25 Aug 2006

BACH: Musical Offering

We can easily imagine the pleasure that Bach must have taken in presiding over a household that was both large and talented enough to form its own complete ensemble.

In a letter from 1730 he writes:

Now I must add a little about my domestic situation. . . From my first marriage I have three sons and one daughter living. . . . For the second marriage I have one son and two daughters living. . . . The children of my second marriage are still small, the eldest, a boy, being six years old. But they are all born musicians, and I can assure you that I can already form an ensemble both of vocalists and instrumentalists within my family, since my present wife sings a good, clear soprano, and my eldest daughter, too, joins in not badly.

The Kuijken Ensemble presents a compellingly symmetric situation, featuring three brothers—Wieland Kuijken, viola da gamba, Sigiswald Kuijken, violin, and Barthold Kuijken, transverse flute—who, along with harpsichordist Robert Kohnen, echo the familial music making that would have made Bach’s household a harmonious one. Moreover, the Kuijkens have played a leading role in the European early music movement since coming to prominence in the 1970s, both as artists of the highest caliber and teachers of great influence.

Bach’s Musical Offering, BWV 1079, fits well into this family theme, for the genesis of the work derives from a visit Bach paid to the court of Frederick, the Great in 1747, a visit that was surely attractive not only for its cultural opportunities, but also for the chance to see his son, Carl Philipp Emanuel, an important figure in the court musical establishment. Upon arrival Bach was presented with a “royal theme” for improvisation; the Musical Offering represents a working out of this theme in many guises: a three- and a six-voice ricercar, numerous canons with intensely sophisticated counterpoint, and a four-movement trio sonata. As a large collection with a decidedly contrapuntal bent, it represents along with works like the Art of Fugue the nature of Bach’s last years, a time in which he takes on large-scale works and brings to them a seemingly inexhaustible contrapuntal technique.

The Kuijken Ensemble’s performance is a masterful one, characterized by an expressive style so elegant and refined that the question of technical demand never even enters one’s mind. The difficulties of Bach’s writing—and there are many challenges here—remain comfortably sub rosa, while expression and affectivity trump all other concerns. And that this is the case transforms the canons from works of potential abstraction to intensely personal statements. When the Kuijken brothers were presented with the York Early Music Festival Life Time Achievement Award, the presenter, Klaus Neumann, quoted Wieland Kuijken in what must surely be the brothers’ signature motto: “I keep fast to the idea that music is an intimate reaction between the score and its interpreter.

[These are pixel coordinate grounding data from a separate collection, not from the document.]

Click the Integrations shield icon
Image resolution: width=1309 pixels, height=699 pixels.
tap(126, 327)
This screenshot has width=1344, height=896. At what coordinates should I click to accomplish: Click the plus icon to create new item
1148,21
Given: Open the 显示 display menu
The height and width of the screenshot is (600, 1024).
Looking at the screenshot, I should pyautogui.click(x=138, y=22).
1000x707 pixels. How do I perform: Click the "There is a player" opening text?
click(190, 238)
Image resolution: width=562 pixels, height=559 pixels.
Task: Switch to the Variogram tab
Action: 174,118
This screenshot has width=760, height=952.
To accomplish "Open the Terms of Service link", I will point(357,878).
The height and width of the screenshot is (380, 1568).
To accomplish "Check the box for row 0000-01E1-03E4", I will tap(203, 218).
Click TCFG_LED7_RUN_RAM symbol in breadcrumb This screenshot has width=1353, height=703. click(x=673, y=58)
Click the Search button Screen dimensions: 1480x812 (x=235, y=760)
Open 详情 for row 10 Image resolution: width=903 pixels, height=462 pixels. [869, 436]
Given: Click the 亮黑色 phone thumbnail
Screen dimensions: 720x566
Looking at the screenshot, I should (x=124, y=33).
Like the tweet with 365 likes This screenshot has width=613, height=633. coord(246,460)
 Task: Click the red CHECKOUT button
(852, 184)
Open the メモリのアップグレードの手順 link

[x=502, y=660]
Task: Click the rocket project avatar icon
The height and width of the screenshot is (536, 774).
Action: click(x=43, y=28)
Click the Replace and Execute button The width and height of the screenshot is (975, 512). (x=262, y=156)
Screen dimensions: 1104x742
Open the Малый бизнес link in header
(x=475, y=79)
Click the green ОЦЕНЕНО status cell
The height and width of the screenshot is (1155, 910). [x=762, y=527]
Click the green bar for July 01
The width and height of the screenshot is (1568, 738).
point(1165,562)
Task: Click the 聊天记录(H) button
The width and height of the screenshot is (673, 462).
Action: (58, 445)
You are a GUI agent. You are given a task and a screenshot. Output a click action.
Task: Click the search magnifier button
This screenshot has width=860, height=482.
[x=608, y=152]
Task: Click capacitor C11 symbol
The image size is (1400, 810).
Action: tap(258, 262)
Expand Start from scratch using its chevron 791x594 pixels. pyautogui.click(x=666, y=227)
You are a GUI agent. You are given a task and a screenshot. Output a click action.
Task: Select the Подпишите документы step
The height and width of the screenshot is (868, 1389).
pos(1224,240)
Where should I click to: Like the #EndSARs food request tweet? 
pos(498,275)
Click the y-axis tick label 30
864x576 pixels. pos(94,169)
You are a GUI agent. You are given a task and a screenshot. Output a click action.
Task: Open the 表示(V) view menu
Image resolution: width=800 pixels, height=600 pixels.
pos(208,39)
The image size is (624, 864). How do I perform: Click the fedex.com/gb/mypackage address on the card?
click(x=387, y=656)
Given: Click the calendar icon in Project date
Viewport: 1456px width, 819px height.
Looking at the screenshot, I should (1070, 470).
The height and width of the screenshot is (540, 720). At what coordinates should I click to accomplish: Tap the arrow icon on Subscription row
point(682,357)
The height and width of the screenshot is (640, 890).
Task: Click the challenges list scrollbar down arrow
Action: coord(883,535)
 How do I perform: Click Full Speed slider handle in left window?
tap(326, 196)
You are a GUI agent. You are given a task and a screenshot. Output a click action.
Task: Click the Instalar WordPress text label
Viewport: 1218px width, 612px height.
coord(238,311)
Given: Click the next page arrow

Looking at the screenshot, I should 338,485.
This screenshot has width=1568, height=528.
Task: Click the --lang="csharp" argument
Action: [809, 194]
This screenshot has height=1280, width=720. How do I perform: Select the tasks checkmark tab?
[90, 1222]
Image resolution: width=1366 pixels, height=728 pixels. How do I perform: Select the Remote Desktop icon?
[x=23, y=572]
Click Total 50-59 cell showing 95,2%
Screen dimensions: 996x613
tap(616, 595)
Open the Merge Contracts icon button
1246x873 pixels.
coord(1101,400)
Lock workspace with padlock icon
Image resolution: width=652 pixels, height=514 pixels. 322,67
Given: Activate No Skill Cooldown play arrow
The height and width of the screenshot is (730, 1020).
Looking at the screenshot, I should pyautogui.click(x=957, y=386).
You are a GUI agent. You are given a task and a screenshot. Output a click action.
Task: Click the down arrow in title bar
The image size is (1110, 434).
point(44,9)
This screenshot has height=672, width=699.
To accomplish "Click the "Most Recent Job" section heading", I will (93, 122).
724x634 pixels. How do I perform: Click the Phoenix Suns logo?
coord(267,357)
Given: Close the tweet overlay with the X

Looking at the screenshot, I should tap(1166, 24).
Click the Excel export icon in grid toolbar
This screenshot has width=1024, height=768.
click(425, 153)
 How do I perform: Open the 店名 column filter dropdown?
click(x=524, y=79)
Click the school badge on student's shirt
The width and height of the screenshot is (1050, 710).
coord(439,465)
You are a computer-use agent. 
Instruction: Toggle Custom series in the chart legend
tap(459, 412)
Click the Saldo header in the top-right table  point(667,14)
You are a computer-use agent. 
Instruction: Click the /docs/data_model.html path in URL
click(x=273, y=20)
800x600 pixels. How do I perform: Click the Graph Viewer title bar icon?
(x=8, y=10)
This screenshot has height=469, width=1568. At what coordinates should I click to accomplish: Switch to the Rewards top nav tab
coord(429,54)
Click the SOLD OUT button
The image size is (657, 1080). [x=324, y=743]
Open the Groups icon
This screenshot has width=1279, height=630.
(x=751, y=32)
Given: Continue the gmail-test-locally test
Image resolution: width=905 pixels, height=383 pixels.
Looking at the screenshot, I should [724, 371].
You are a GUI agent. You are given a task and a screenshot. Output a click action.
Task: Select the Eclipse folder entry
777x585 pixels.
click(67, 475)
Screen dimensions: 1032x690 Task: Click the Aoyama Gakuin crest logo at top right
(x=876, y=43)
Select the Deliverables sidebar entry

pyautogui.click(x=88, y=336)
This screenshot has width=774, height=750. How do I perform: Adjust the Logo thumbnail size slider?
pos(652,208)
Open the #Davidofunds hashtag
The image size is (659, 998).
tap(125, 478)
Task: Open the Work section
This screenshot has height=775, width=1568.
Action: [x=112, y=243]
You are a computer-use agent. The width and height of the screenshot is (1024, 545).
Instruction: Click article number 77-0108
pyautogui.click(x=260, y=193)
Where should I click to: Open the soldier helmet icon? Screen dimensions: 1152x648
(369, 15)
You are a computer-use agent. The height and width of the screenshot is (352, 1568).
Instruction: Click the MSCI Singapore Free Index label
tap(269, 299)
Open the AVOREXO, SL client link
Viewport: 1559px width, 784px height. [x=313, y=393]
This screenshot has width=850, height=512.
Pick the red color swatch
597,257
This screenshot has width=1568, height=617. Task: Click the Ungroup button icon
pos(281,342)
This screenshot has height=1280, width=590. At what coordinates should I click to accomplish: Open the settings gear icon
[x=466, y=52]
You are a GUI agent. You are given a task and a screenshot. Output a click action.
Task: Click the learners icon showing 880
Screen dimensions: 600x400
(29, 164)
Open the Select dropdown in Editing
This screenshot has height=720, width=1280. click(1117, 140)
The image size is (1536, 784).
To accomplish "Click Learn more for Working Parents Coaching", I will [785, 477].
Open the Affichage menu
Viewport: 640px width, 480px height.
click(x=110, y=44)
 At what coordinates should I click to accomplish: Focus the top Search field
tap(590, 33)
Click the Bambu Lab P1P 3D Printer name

Soul and heart have the last word.” And that “last word” is clearly their point of departure here.

The trademarks of this elegant playing surface in the details, of course—details like the sensitively contoured motions of phrase and motive, the variety of articulation, or the richness of vowel in the flute sound. Tellingly, the elegance seems equally as at home in the decorative filigree of the sonata as in the expansiveness of the six-voice ricercar.

The DVD records a live concert presented at the Altes Rathaus in Leipzig at the 2000 Leipzig Bach Festival. The nature of the visual content is straight forward with little to distract the viewer from the music. Given the nature of the music and the intensity of the performance, this is a well chosen approach. However, if the DVD is viewed as a visual work itself, not just a visual record of the concert, it might have benefited from a greater exploration of the room and a wider range of perspective. It was also a regrettable coincidence that found Kohnen seated in front of a broadsword mounted on the wall, with the predictable effect that at times it seemed to be growing from out of his head.

The Musical Offering is well represented in numerous recordings. For elegance and richness of expression, this one should go to the top of the list.